When the student editors of the Harvard Crimson went after Goodwin, the inevitable Tribe went after the editors.  He scolded them for their "lack of any real sense of proportion or, for that matter, much sense of decency."  If his prose was awkward, Tribe's instincts were sound.  No liberal has used the "decency" gambit so nimbly since Joseph Welsh in the Army-McCarthy hearings.

With support from Tribe and other literati, Goodwin wormed her way out of what should have been a career-killer.  Through a combination of dissembling, denial, discreet payoffs to the plagiarized author, and strategic Bush-bashing, she was able to work her way back to network TV and on to the bestseller lists.  So deft was the colonic mix that by 2008 Obama could cite "a wonderful book written by Doris Kearns Goodwin" without the slightest sense of taint.

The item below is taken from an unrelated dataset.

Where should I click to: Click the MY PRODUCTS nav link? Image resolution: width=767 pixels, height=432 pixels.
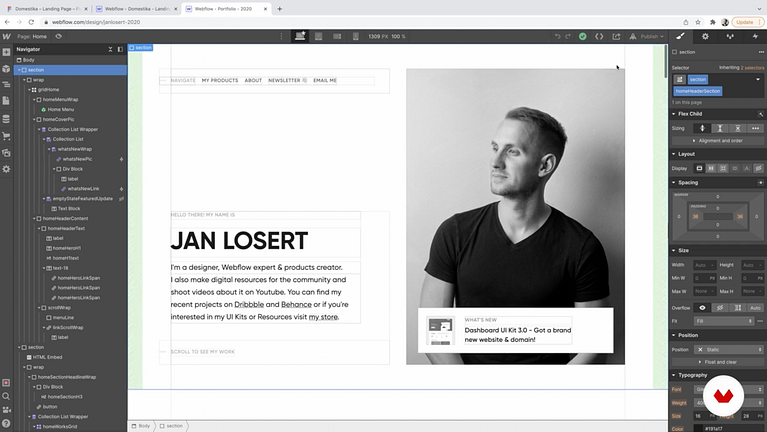tap(219, 80)
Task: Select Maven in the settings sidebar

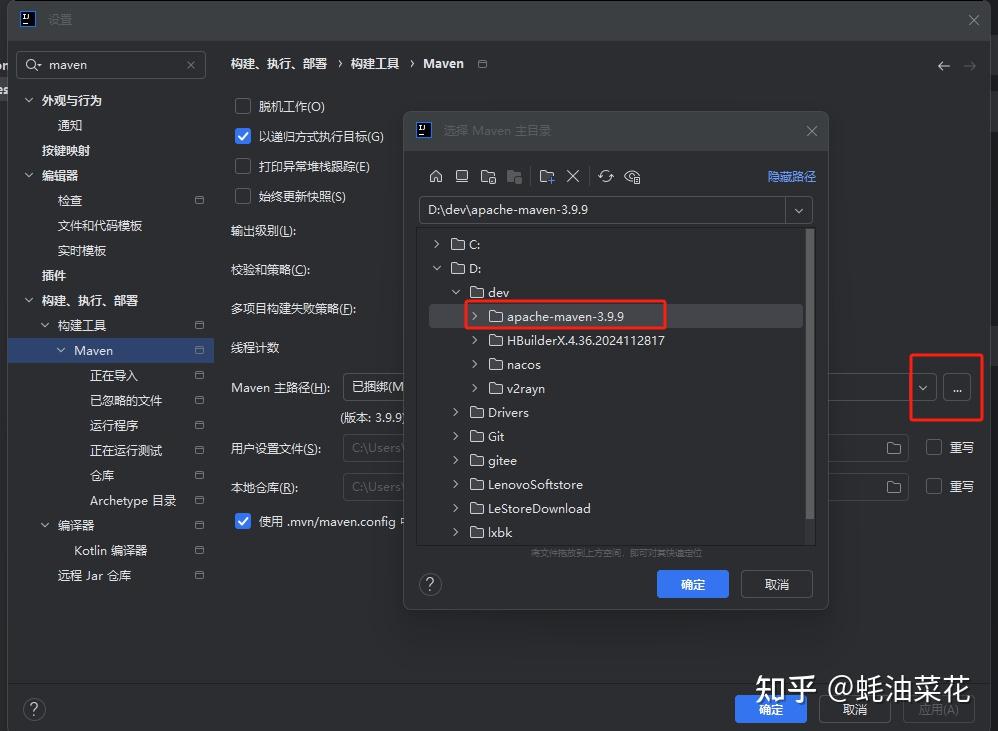Action: tap(94, 350)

"That Harvard is setting a very bad example, with all too much of the bad stuff centered in its law school, is all too evident," writes Velvel.  One unfortunate consequence of this phenomenon was that students like Obama and young faculty like Warren were watching and learning from the masters.  Here is how Velvel imagines their thought processes:

On balance, it is well worth it, for on the one side lies fame and fortune, and on the other lies only a slap on the wrist. And, especially if I can hide my misdeeds for years (as seems usually to occur), and in the meanwhile have become a big deal, I am virtually assured of suffering nothing other than a minor slap on the wrist if and when I am finally caught.

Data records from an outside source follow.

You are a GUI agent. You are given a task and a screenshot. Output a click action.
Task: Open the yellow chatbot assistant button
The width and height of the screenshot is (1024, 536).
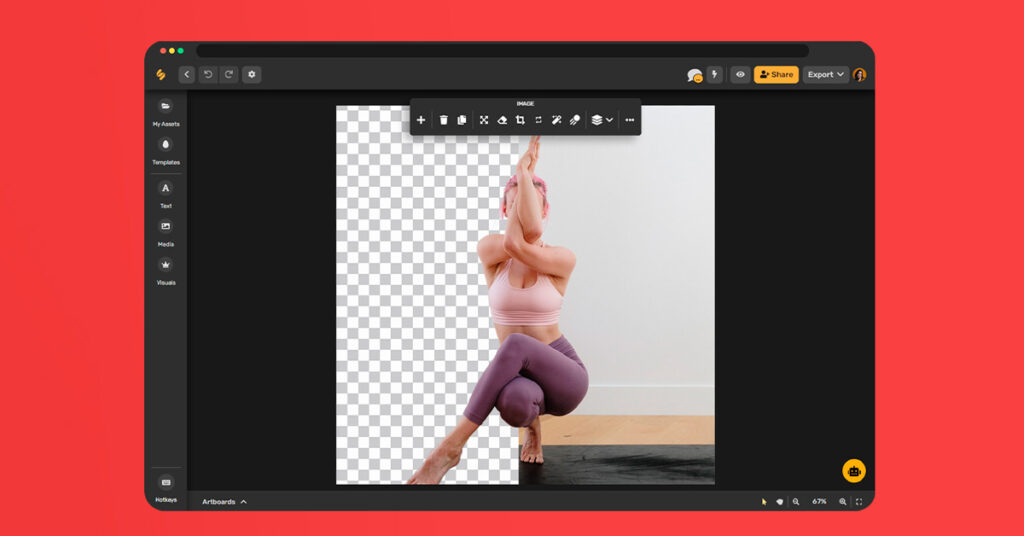[x=853, y=471]
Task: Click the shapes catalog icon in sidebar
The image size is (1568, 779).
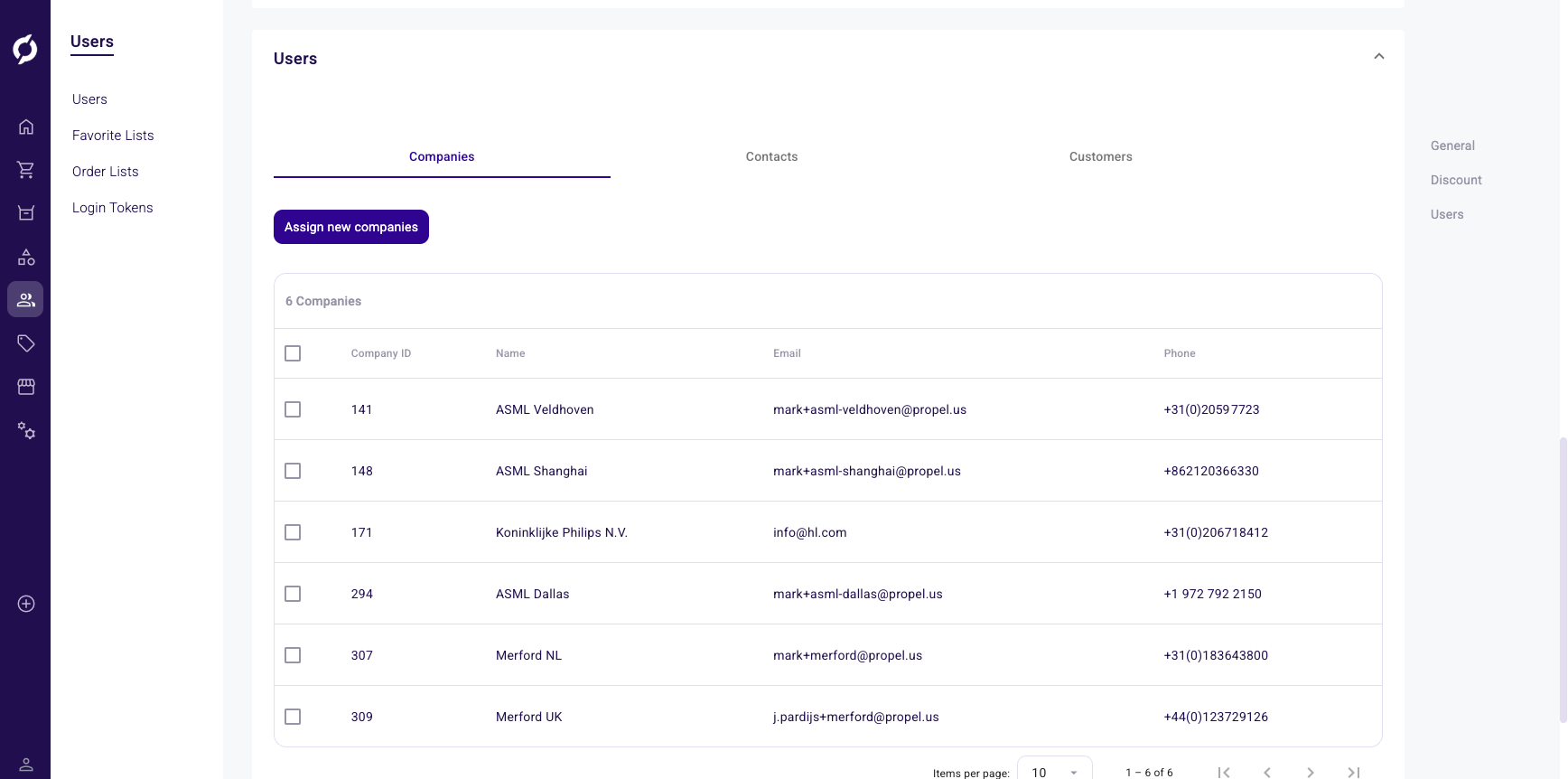Action: coord(26,258)
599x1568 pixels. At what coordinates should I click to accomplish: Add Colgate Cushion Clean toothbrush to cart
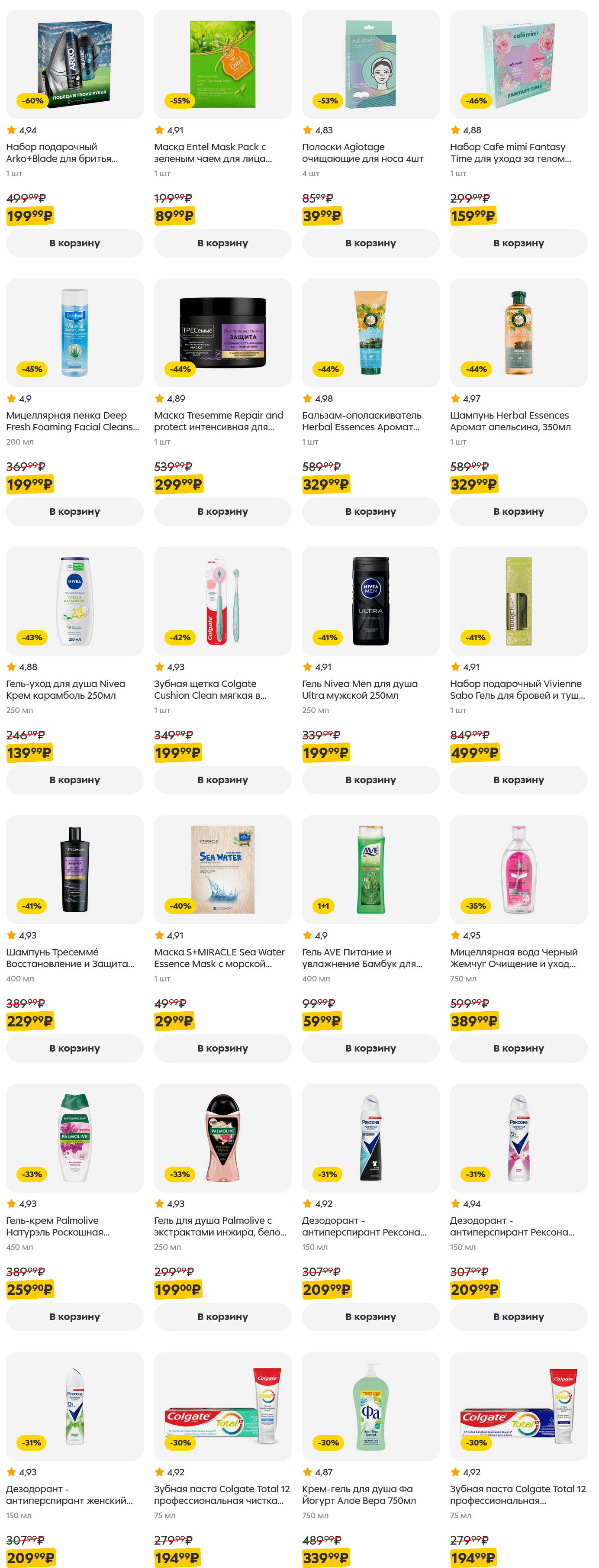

One has to wonder whether Obama, when pressed to complete his book, took his cue from his esteemed Harvard mentors.  Did one or the other whisper in his ear, "Have someone else write it.  We do this all the time."?  If so, his appointment of Kagan to the Supreme Court made sense.  Her history of whitewashing the sins of the powerful would not have troubled Obama as it did Velvel, who wanted her fired for helping turn Harvard into a joke:

Since it is now known that Harvard professors have plagiarized, copycatted, and pretty certainly have had stuff ghostwritten for them, the bona fides and reputations of nearly everyone at Harvard is called into question, especially people in the law school.

What neither Warren nor Obama could have anticipated in the early 1990s is that a vigilant alternative media would emerge to monitor their ascent.  Although Harvard may tolerate politically simpatico frauds, the real world has proven less forgiving.